§ WORK REQUEST
Print each of the records below, leaving every word as it is.

- - - -

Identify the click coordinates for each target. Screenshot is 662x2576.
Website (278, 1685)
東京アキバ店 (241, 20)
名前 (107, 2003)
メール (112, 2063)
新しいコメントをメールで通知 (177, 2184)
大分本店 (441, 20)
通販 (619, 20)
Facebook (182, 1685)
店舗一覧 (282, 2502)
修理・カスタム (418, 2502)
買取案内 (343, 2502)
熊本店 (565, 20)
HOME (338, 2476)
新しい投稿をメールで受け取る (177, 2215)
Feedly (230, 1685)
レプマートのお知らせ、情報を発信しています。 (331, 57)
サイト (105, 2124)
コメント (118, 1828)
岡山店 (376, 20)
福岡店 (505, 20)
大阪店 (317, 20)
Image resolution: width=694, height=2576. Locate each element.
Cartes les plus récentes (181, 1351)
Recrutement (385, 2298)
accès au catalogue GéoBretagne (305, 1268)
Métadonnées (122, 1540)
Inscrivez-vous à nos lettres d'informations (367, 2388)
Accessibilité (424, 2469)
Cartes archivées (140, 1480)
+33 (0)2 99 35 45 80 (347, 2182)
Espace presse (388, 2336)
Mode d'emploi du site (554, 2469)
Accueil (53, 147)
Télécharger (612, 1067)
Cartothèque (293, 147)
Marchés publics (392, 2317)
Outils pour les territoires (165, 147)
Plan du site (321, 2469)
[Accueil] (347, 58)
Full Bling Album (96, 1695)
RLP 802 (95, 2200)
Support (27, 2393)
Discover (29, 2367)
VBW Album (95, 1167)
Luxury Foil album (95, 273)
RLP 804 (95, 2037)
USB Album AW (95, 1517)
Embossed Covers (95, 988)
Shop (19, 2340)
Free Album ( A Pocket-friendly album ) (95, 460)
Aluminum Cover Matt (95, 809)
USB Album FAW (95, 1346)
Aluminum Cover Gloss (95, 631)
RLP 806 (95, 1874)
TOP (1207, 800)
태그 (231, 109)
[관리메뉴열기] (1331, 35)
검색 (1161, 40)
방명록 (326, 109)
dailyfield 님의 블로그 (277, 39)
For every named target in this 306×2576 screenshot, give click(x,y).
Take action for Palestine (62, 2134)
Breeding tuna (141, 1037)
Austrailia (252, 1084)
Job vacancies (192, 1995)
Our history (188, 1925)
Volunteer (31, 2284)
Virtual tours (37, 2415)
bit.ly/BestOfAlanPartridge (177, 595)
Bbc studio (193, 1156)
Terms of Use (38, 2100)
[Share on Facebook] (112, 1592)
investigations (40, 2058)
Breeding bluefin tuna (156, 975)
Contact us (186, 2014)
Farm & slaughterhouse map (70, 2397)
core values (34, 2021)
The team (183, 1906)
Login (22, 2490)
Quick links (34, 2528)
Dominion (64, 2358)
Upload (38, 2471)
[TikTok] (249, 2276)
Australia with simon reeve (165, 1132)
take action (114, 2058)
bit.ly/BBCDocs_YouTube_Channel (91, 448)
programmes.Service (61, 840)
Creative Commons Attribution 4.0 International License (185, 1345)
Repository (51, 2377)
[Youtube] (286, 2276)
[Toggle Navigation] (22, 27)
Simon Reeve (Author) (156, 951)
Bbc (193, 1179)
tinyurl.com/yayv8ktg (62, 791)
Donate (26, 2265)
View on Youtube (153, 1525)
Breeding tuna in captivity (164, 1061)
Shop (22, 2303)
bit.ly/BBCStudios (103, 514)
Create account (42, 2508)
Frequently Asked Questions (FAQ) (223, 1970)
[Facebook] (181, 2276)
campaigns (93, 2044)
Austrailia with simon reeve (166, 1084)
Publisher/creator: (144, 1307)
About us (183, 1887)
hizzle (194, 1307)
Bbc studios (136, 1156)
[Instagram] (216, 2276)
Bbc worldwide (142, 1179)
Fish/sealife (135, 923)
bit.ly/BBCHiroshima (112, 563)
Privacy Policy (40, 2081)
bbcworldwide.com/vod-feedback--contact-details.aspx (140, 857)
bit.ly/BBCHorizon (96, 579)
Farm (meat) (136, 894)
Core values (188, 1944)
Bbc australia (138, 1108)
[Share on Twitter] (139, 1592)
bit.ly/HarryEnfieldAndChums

- - - -

§ PROBLEM SOLUTION
Identify the click coordinates for each target. Screenshot is 662x2576.
Website (278, 1685)
東京アキバ店 (241, 20)
名前 (107, 2003)
メール (112, 2063)
新しいコメントをメールで通知 (177, 2184)
大分本店 (441, 20)
通販 (619, 20)
Facebook (182, 1685)
店舗一覧 (282, 2502)
修理・カスタム (418, 2502)
買取案内 (343, 2502)
熊本店 (565, 20)
HOME (338, 2476)
新しい投稿をメールで受け取る (177, 2215)
Feedly (230, 1685)
レプマートのお知らせ、情報を発信しています。 (331, 57)
サイト (105, 2124)
コメント (118, 1828)
岡山店 (376, 20)
福岡店 (505, 20)
大阪店 (317, 20)
Image resolution: width=694, height=2576. Locate each element.
Cartes les plus récentes (181, 1351)
Recrutement (385, 2298)
accès au catalogue GéoBretagne (305, 1268)
Métadonnées (122, 1540)
Inscrivez-vous à nos lettres d'informations (367, 2388)
Accessibilité (424, 2469)
Cartes archivées (140, 1480)
+33 (0)2 99 35 45 80 (347, 2182)
Espace presse (388, 2336)
Mode d'emploi du site (554, 2469)
Accueil (53, 147)
Télécharger (612, 1067)
Cartothèque (293, 147)
Marchés publics (392, 2317)
Outils pour les territoires (165, 147)
Plan du site (321, 2469)
[Accueil] (347, 58)
Full Bling Album (96, 1695)
RLP 802 (95, 2200)
Support (27, 2393)
Discover (29, 2367)
VBW Album (95, 1167)
Luxury Foil album (95, 273)
RLP 804 (95, 2037)
USB Album AW (95, 1517)
Embossed Covers (95, 988)
Shop (19, 2340)
Free Album ( A Pocket-friendly album ) (95, 460)
Aluminum Cover Matt (95, 809)
USB Album FAW (95, 1346)
Aluminum Cover Gloss (95, 631)
RLP 806 (95, 1874)
TOP (1207, 800)
태그 (231, 109)
[관리메뉴열기] (1331, 35)
검색 (1161, 40)
방명록 (326, 109)
dailyfield 님의 블로그 (277, 39)
For every named target in this 306×2576 screenshot, give click(x,y).
Take action for Palestine (62, 2134)
Breeding tuna (141, 1037)
Austrailia (252, 1084)
Job vacancies (192, 1995)
Our history (188, 1925)
Volunteer (31, 2284)
Virtual tours (37, 2415)
bit.ly/BestOfAlanPartridge (177, 595)
Bbc studio (193, 1156)
Terms of Use (38, 2100)
[Share on Facebook] (112, 1592)
investigations (40, 2058)
Breeding bluefin tuna (156, 975)
Contact us (186, 2014)
Farm & slaughterhouse map (70, 2397)
core values (34, 2021)
The team (183, 1906)
Login (22, 2490)
Quick links (34, 2528)
Dominion (64, 2358)
Upload (38, 2471)
[TikTok] (249, 2276)
Australia with simon reeve (165, 1132)
take action (114, 2058)
bit.ly/BBCDocs_YouTube_Channel (91, 448)
programmes.Service (61, 840)
Creative Commons Attribution 4.0 International License (185, 1345)
Repository (51, 2377)
[Youtube] (286, 2276)
[Toggle Navigation] (22, 27)
Simon Reeve (Author) (156, 951)
Bbc (193, 1179)
tinyurl.com/yayv8ktg (62, 791)
Donate (26, 2265)
View on Youtube (153, 1525)
Breeding tuna in captivity (164, 1061)
Shop (22, 2303)
bit.ly/BBCStudios (103, 514)
Create account (42, 2508)
Frequently Asked Questions (FAQ) (223, 1970)
[Facebook] (181, 2276)
campaigns (93, 2044)
Austrailia with simon reeve (166, 1084)
Publisher/creator: (144, 1307)
About us (183, 1887)
hizzle (194, 1307)
Bbc studios (136, 1156)
[Instagram] (216, 2276)
Bbc worldwide (142, 1179)
Fish/sealife (135, 923)
bit.ly/BBCHiroshima (112, 563)
Privacy Policy (40, 2081)
bbcworldwide.com/vod-feedback--contact-details.aspx (140, 857)
bit.ly/BBCHorizon (96, 579)
Farm (meat) (136, 894)
Core values (188, 1944)
Bbc australia (138, 1108)
[Share on Twitter] (139, 1592)
bit.ly/HarryEnfieldAndChums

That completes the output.